= Integrated care =

Healthcare delivery model

Integrated care, also known as integrated health, coordinated care, comprehensive care, seamless care, interprofessional care or transmural care, is a worldwide trend in health care reforms and new organizational arrangements focusing on more coordinated and integrated forms of care provision. Integrated care may be seen as a response to the fragmented delivery of health and social services being an acknowledged problem in many health systems. This model of care is working towards moving away from a siloed and referral-based format of care to a team-based model.

== Central concepts ==

The integrated care literature distinguishes between different ways and degrees of working together and three central terms in this respect are autonomy, co-ordination, and integration. While autonomy refers to the one end of a continuum with least co-operation, integration (the combination of parts into a working whole by overlapping services) refers to the end with most co-operation and co-ordination (the relation of parts) to a point in between.

Distinction is also made between horizontal integration (linking similar levels of care like multiprofessional teams) and vertical integration (linking different levels of care like primary, secondary, and tertiary care).

Continuity of care is closely related to integrated care and emphasizes the patient's perspective through the system of health and social services, providing valuable lessons for the integration of systems. Continuity of care is often subdivided into three components:
- continuity of information (by shared records),
- continuity across the secondary–primary care interface (discharge planning from specialist to generalist care), and
- provider continuity (seeing the same professional each time, with value added if there is a therapeutic, trusting relationship).

Integrated care seems particularly important to service provision to the elderly, as elderly patients often become chronically ill and subject to co-morbidities and so have a special need of continuous care.

The NHS Long Term Plan, and many other documents advocating integration, claim that it will produce reductions in costs or emergency admissions to hospital but there is no convincing evidence to support this.

==Collaborative care==
Collaborative care is a related healthcare philosophy and movement that has many names, models, and definitions that often includes the provision of mental-health, behavioral-health and substance-use services in primary care. Common derivatives of the name collaborative care include integrated care, primary care behavioral health, integrated primary care, and shared care.

The Agency for Healthcare Research and Quality (AHRQ) published an overview of many different models as well as research that supports them. These are the key features of collaborative care models:

- Integration of mental health professionals in primary care medical settings
- Close collaboration between mental health and medical/nursing providers
- Focus on treating the whole person and whole family.

There are various national associations committed to collaborative care such as the Collaborative Family Healthcare Association.

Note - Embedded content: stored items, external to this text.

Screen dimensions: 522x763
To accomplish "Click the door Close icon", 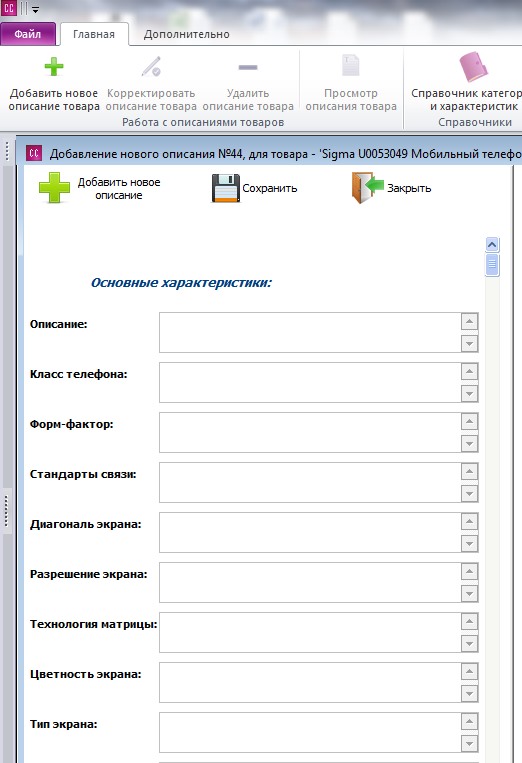I will [x=368, y=188].
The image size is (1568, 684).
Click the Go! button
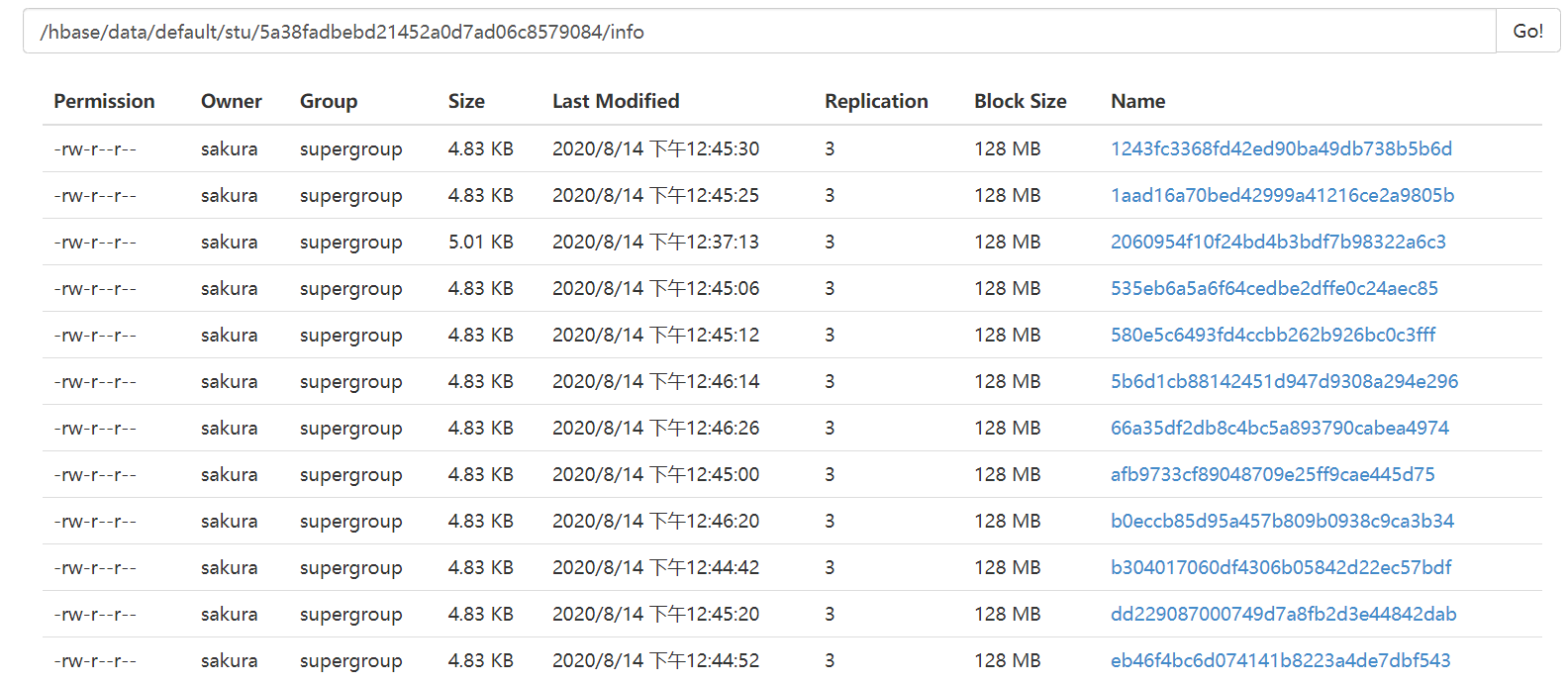(x=1527, y=32)
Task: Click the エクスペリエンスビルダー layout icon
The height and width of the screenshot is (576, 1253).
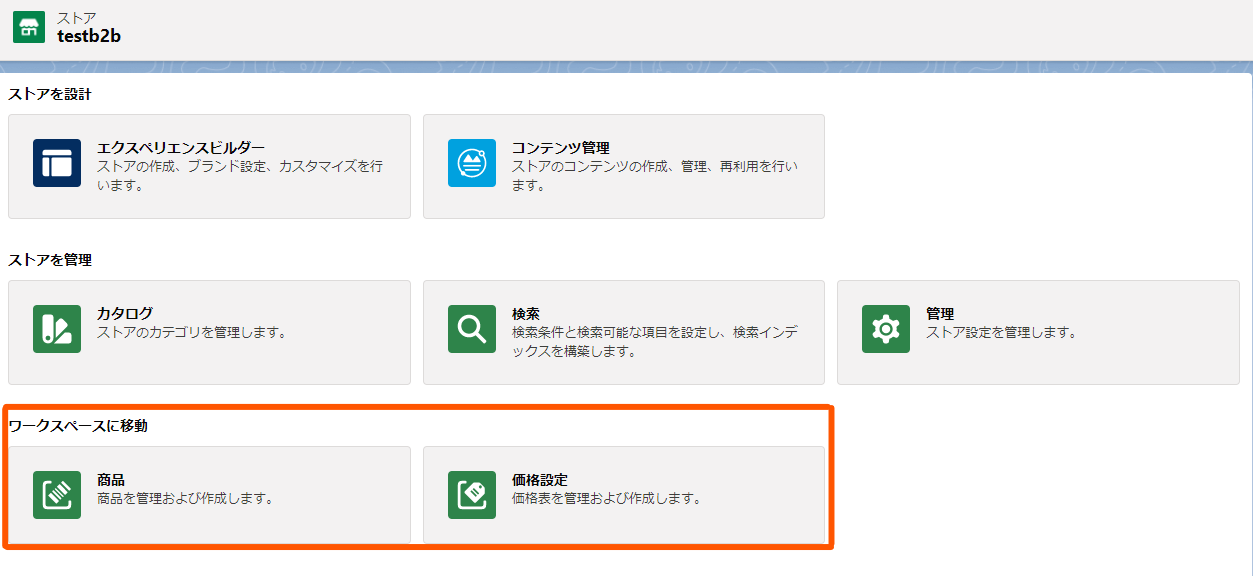Action: tap(57, 163)
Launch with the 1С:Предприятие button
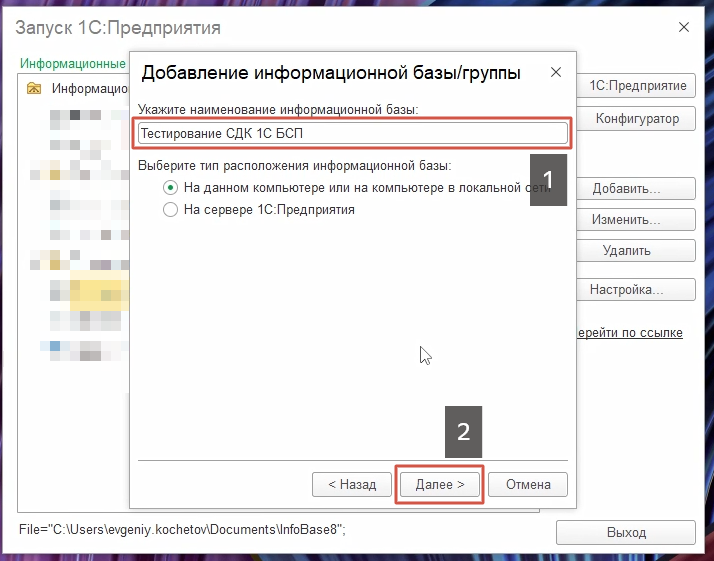714x561 pixels. coord(637,86)
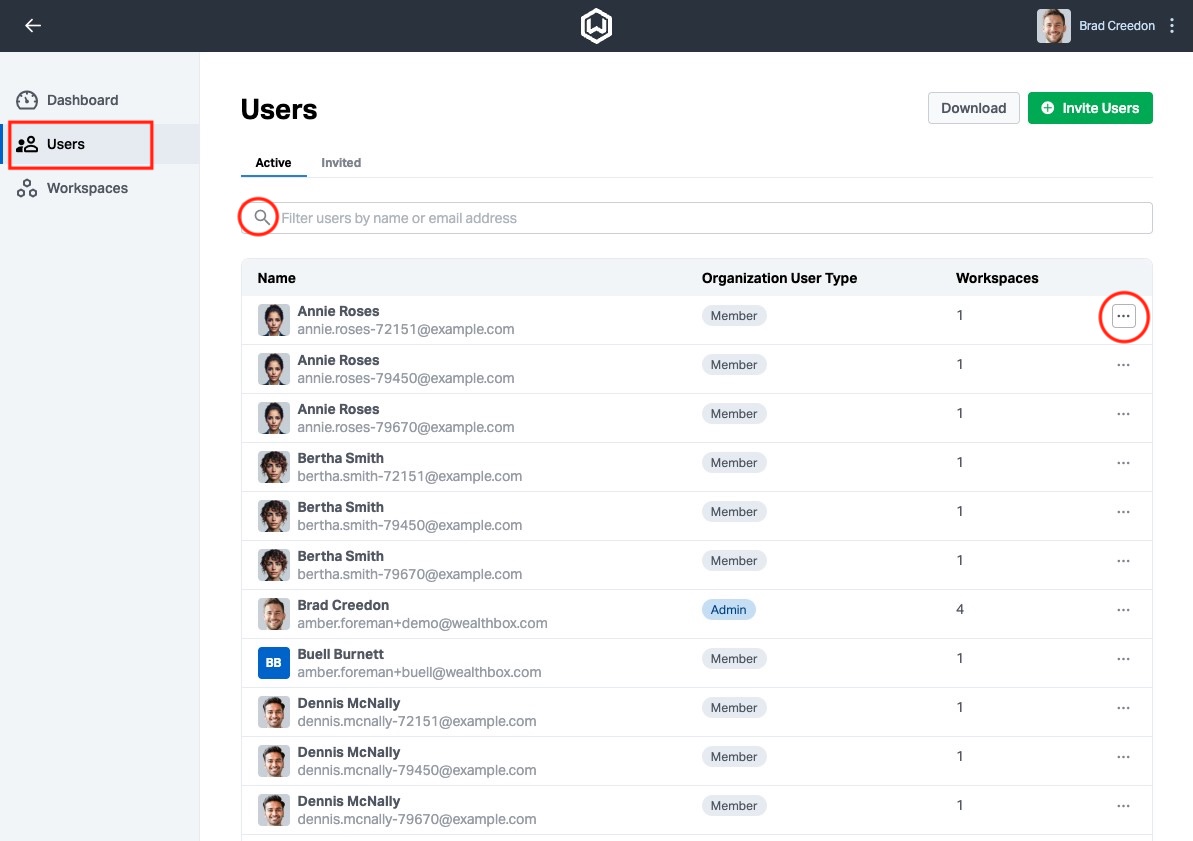The height and width of the screenshot is (841, 1193).
Task: Go to Users in the sidebar
Action: 66,144
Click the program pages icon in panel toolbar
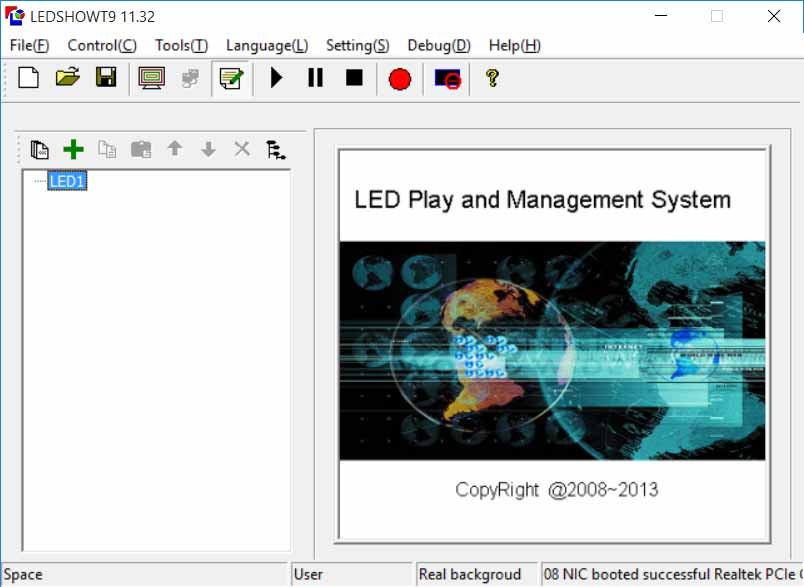 40,150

- a multiprofessional approach to patient care;
- a structured management plan tailored to the individual needs of the patient;
- proactive follow-up delivering evidence-based treatments;
- processes to enhance interprofessional communication such as routine and regular team meetings and/or shared records.

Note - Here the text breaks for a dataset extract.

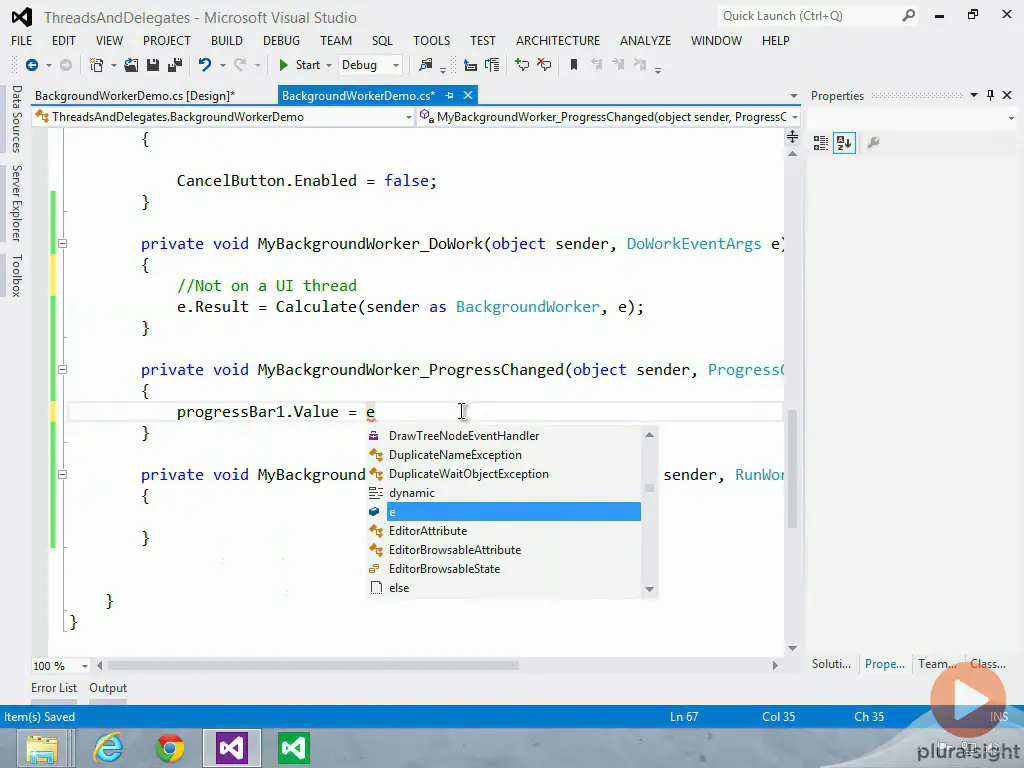The image size is (1024, 768).
Task: Expand the ThreadsAndDelegates.BackgroundWorkerDemo class dropdown
Action: (408, 117)
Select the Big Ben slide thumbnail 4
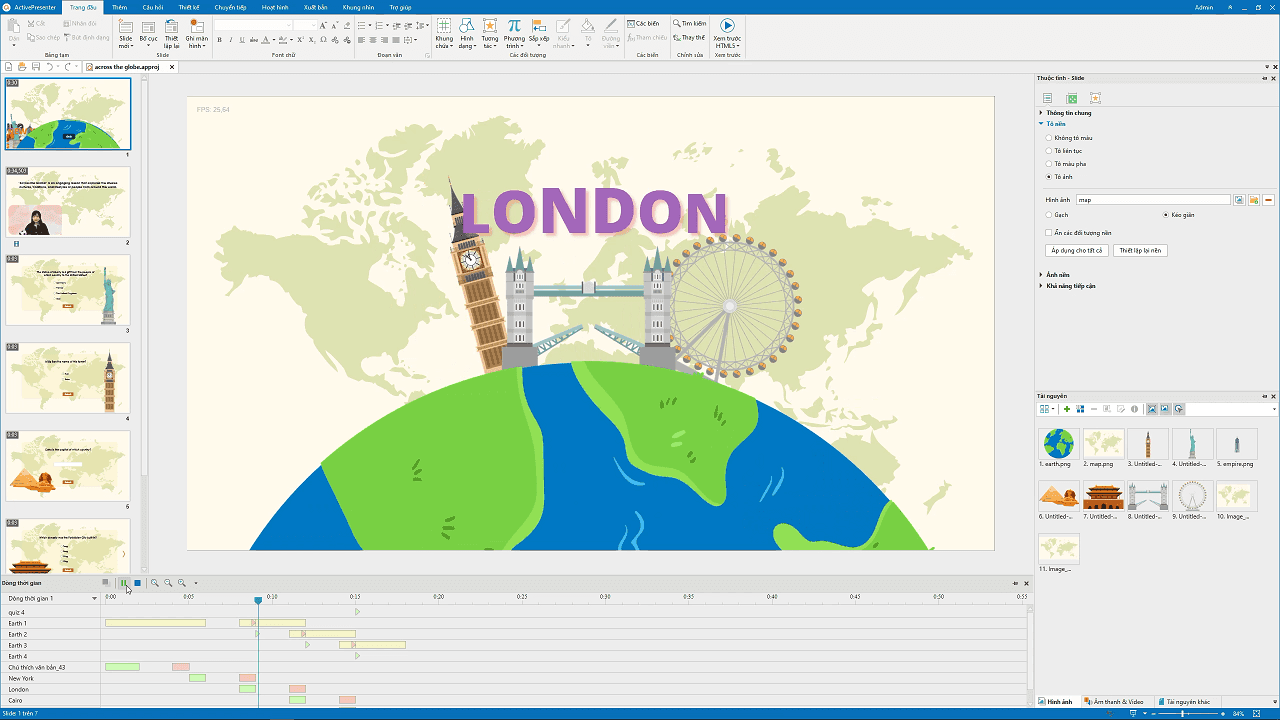The height and width of the screenshot is (720, 1280). tap(68, 378)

According to Shivam Shah collaborative care is a form of systematic team-based care involving:

- A case manager responsible for the coordination of different components of care;
- A structured care management plan, shared with the patient;
- Systematic patient management based on protocols and the tracking of outcomes;
- Delivery of care by a multidisciplinary team which includes a psychiatrist;
- Collaboration between primary and secondary care.

There are organizations in many countries promoting these ideas such as the American Collaborative Family Healthcare Association, a multi-guild member association based in Chapel Hill, North Carolina, which supports healthcare professionals in integrating physical and behavioral health. The University of Washington has an Advancing Integrated Mental Health Solutions Center, founded by Jürgen Unützer, to promote primary care behavioral health.

The Coalition for Collaborative Care was established in England in 2014. It focuses on re-framing the relationship between a person with long-term health conditions and the professionals supporting them.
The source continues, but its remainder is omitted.